Good news for geo geeks! Google has just announced that it will be putting the entire stock of Landsat and Sentinel-2 dataset on Google Cloud. This diverse collection of millions images of the earth taken for 34 years time comes to you all for free.
“It has become increasingly difficult to manage this flood of data and use it to gain valuable insights. That’s why we’re excited to announce that we’re bringing two of the most important collections of public, cost-free satellite imagery to Google Cloud: Landsat and Sentinel-2,” Peter Birch, Product Manager Google Earth Engine, announced in a blog on Tuesday.
The Landsat program
The Landsat mission of the US government is the longest-running program for acquiring satellite imagery of Earth. With the first satellite launched in 1972, and the most recent, Landsat 8, launched on February 11, 2013, the Landsat database contains 4 million scenes and 1.3 petabytes of data covering 1984 to the present. Landsat images are usually divided into scenes for easy downloading. Each Landsat scene is about 115 miles long and 115 miles wide (or 100 nautical miles long and 100 nautical miles wide, or 185 kilometers long and 185 kilometers wide).
“Landsat imagery sets the standard for Earth observation data due to the length of the mission and the rich data provided by its multispectral sensors. Landsat data has proven invaluable to agriculture, geology, forestry, regional planning, education, mapping, global change and disaster response,” according to Birch.
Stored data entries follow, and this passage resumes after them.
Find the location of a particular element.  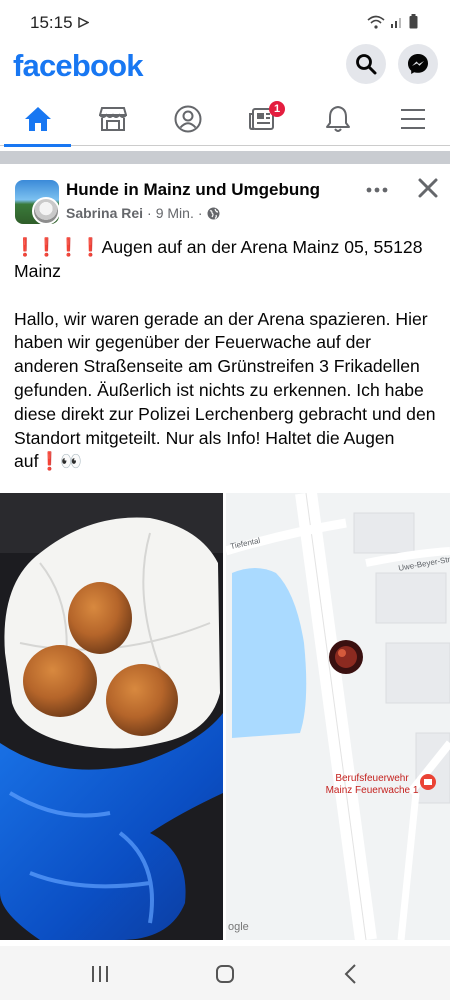

recents-icon is located at coordinates (100, 974).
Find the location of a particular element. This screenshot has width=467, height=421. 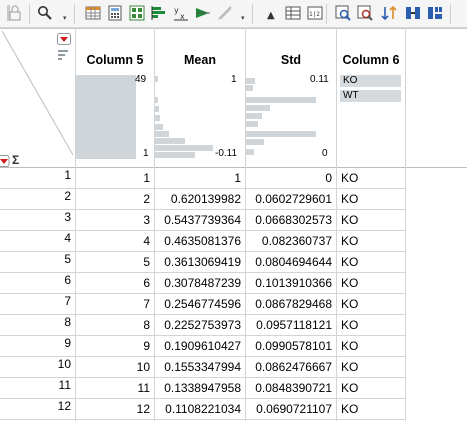

columns-menu-icon is located at coordinates (64, 40).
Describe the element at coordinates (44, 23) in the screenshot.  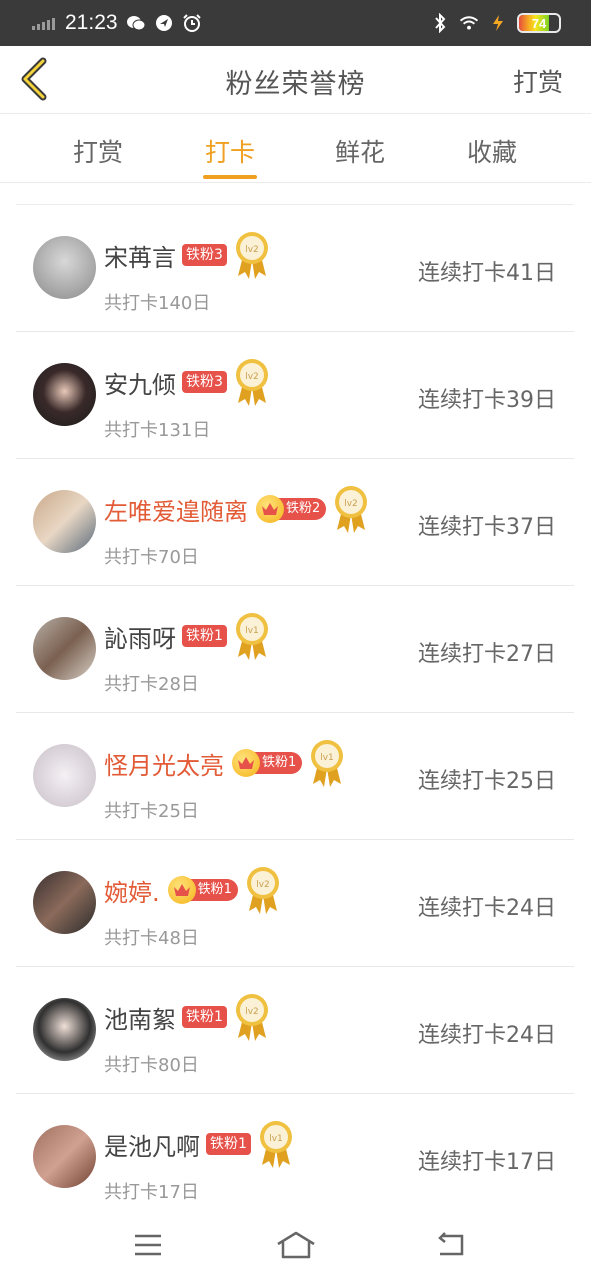
I see `signal-icon` at that location.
Even though the Landsat data can be viewed through the USGS ‘EarthExplorer’ website, the Google collection includes the complete USGS archive of the Landsat 4, 5, 7 and 8 satellites. This data is updated daily as soon as any fresh data comes from Landsat 7 and 8.
The Sentinel 2 mission
The Sentinel-2 mission, part of the European Space Agency’s Copernicus mission, is a land monitoring constellation of two satellites that provide high resolution optical imagery and provide continuity for the current SPOT and Landsat missions.
Sentinel 2 satellites are equipped with the state-of-the-art MSI (Multispectral Imager) instrument that provides high-resolution optical imagery of the Earth‘s land surface every 10 days with one satellite and 5 days with 2 satellites, making the data of great use in on-going studies. The collection currently contains 970,000 images and over 430 terabytes of data, updated daily.
How to use Google Cloud Storage
Now, with the entire dataset on Google’s Cloud-based platform, a user can do quick petapixel-scale analysis. By bringing the two most important datasets from Earth Engine into Google Cloud, the tech giant is looking also enable customer workflows using Google Compute Engine, Google Cloud Machine Learning and any other Google Cloud services.
The Cloud Platform Console and gsutil require the user to authenticate with Google to access public data. The user can authenticate with any Google account.
From structured genomic or encyclopedic data to unstructured climate data, Google Public Datasets provide a playground for those new to Big Data and data analysis and a powerful repository for skilled researchers. A user can also integrate with his application to add valuable insights for your users.
And this is not the end. Birch mentioned in his blog there is more to come.“With dozens of public satellites in orbit and many more scheduled over the next decade, the size and complexity of geospatial imagery continues to grow.”